Exercise aim » Transcribe the passage of the biography of Edward Glowienka from "Dr. Edward Glowienka" to "Metaphysics of Harmony.", word for word.
====== Excerpt to read ======
Dr. Edward Glowienka is Associate Professor of Philosophy at Carroll College, where he has taught since 2013He holds a Ph.D. in philosophy from Emory University. A scholar of 17th and 18th C. philosophy, Ed brings expertise on the intellectual sources for contemporary understandings of nature, such as the link between knowledge and power over nature in the scientific revolution, subsequent debates over teleological and mechanical understandings of nature, and the reaction to Enlightenment understandings of subjectivity and autonomy that separate humans from the rest of nature. Ed is the author of Leibniz’s Metaphysics of Harmony.
Ed has served as co-director of “Re-Enchanting Nature” twice previously. He brings experience teaching in interdisciplinary settings and a Socratic spirit of wonder and dialogue. he looks forward to discussing with participants both the promises and perils of contemporary approaches to nature.
====== Information shown ======
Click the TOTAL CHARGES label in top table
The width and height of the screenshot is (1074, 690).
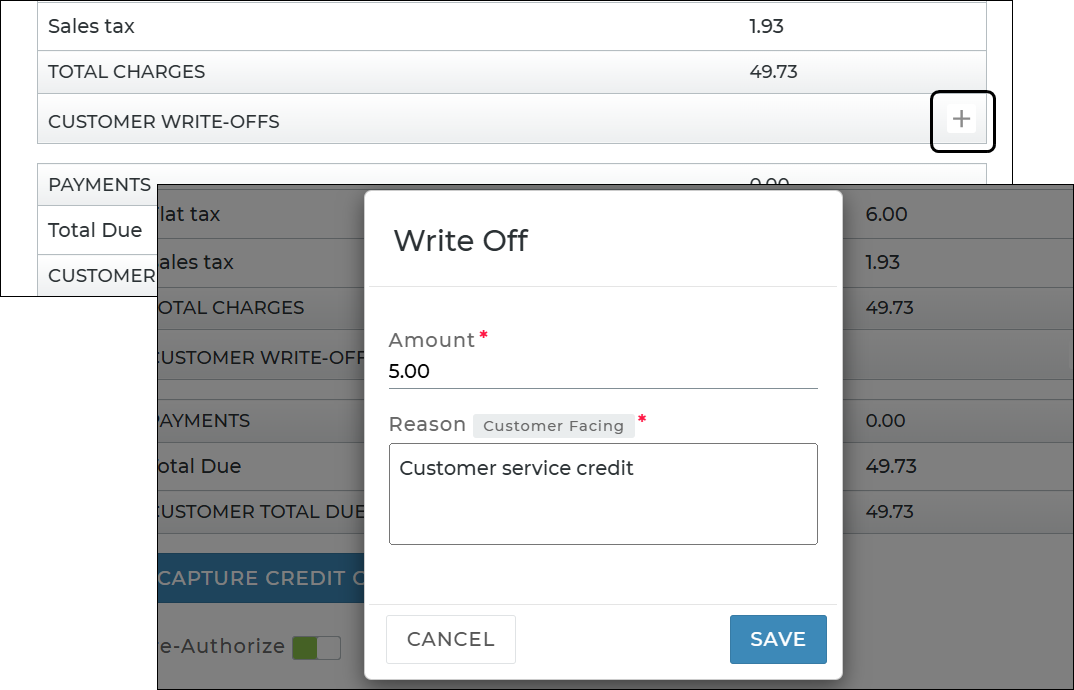click(126, 72)
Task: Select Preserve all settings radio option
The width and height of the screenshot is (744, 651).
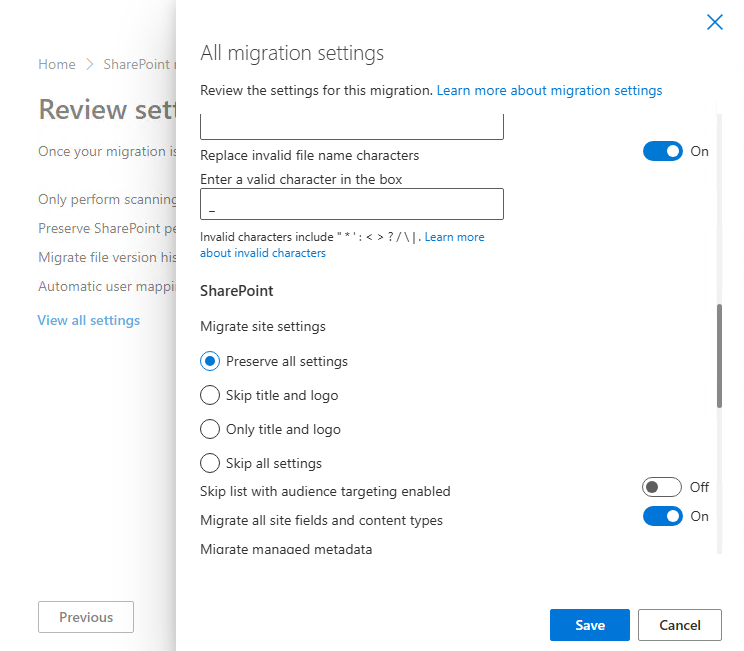Action: [210, 361]
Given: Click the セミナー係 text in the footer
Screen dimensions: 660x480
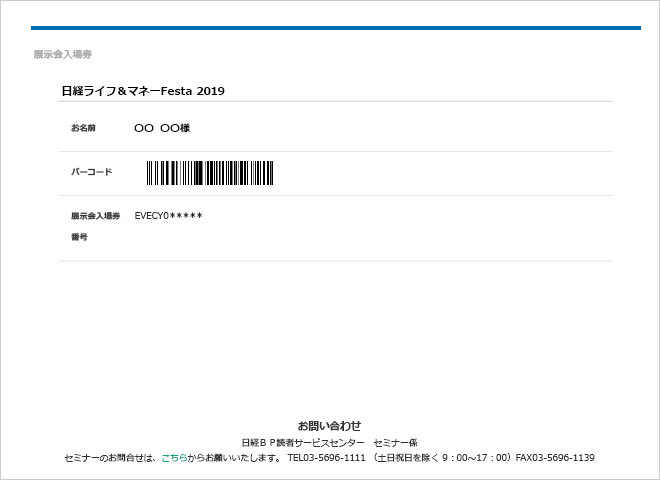Looking at the screenshot, I should [x=395, y=442].
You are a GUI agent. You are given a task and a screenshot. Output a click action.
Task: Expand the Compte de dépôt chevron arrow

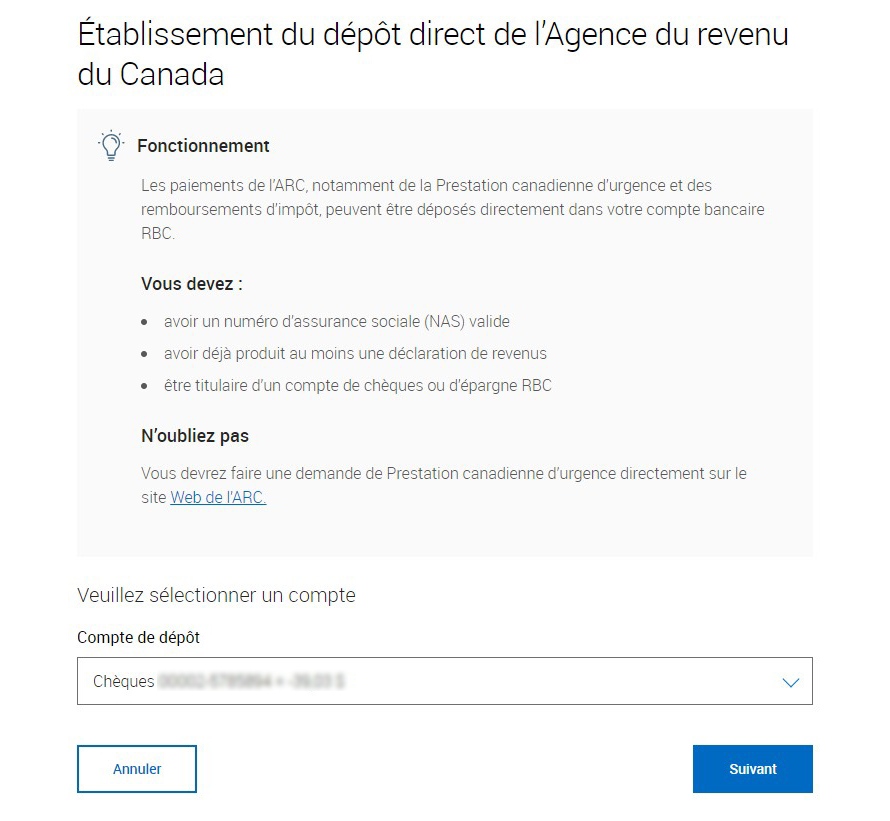point(791,682)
======
Answer »
Dr. Edward Glowienka is Associate Professor of Philosophy at Carroll College, where he has taught since 2013He holds a Ph.D. in philosophy from Emory University. A scholar of 17th and 18th C. philosophy, Ed brings expertise on the intellectual sources for contemporary understandings of nature, such as the link between knowledge and power over nature in the scientific revolution, subsequent debates over teleological and mechanical understandings of nature, and the reaction to Enlightenment understandings of subjectivity and autonomy that separate humans from the rest of nature. Ed is the author of Leibniz’s Metaphysics of Harmony.